TEXT PROVIDED =
★ ★ ★

Nürnberg was badly damaged by allied bombers during World War II, and, at the end of the war, all of the Arnold facilities were in ruins. Postwar production continued at a facility in the Upper Palatinate (Oberpfalz), with the company beginning its slow recovery with the manufacture of window hardware. The postwar operation of the company was under the direction of Max Ernst and Ernst Arnold, son of Karl Arnold. The factory buildings in Nürnberg were rebuilt and the Arnold Company continued to grow.

In the postwar period, smaller model train sizes became the order of the day. In earlier times, model trains had been largely the plaything of the well to do who had enough money to live in houses large enough to support the display of the larger scales of model trains. The growth toward smaller scales had begun in the early 1900s, with O scale being the first "small" scale. In the 1930s, HO/OO scale became the "small" scale. In the late 1940s and 1950s, TT scale was the "small" scale, allowing for realistic model railroad displays being situated in relatively small areas. Three companies led the TT revolution, H.P. Products of Indiana, United States, Tri-ang of the United Kingdom, and Rokal of West Germany.

★ ★ ★

SUPPLIED INFORMATION =
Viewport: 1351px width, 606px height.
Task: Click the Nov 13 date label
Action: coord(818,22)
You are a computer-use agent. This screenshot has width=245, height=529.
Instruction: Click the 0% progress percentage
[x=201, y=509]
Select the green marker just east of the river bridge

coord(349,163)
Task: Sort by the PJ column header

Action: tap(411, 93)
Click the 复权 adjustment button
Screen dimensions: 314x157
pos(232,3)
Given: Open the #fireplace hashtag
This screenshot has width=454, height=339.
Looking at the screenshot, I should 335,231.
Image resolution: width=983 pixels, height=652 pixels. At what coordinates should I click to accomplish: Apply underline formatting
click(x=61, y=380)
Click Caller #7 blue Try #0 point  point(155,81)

★ ★ ★

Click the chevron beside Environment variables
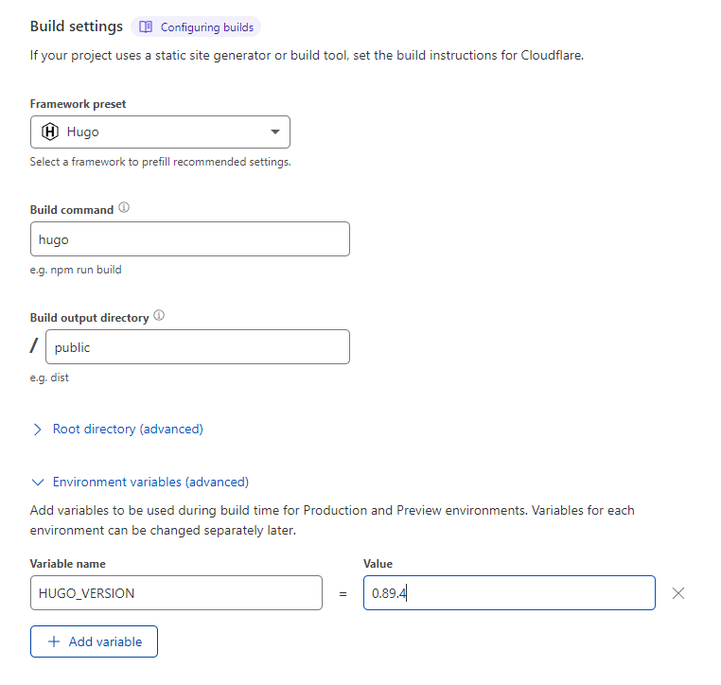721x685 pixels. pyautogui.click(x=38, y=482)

★ ★ ★

WHAT YOU NEED TO DO =
**A.** Translate this sentence from the Arnold Company text into Spanish: "The factory buildings in Nürnberg were rebuilt and the Arnold Company continued to grow."
**B.** Answer these questions from the Arnold Company text:
(i) With what product did the company begin its slow postwar recovery?
(ii) Which scale was the first "small" scale?
(iii) Which country was Rokal from?
The material has no role in this exercise.

RESPONSES FOR EACH TASK =
**A.** Los edificios de la fábrica en Núremberg fueron reconstruidos y la compañía Arnold siguió creciendo.

**B.**
(i) Window hardware
(ii) O scale
(iii) West Germany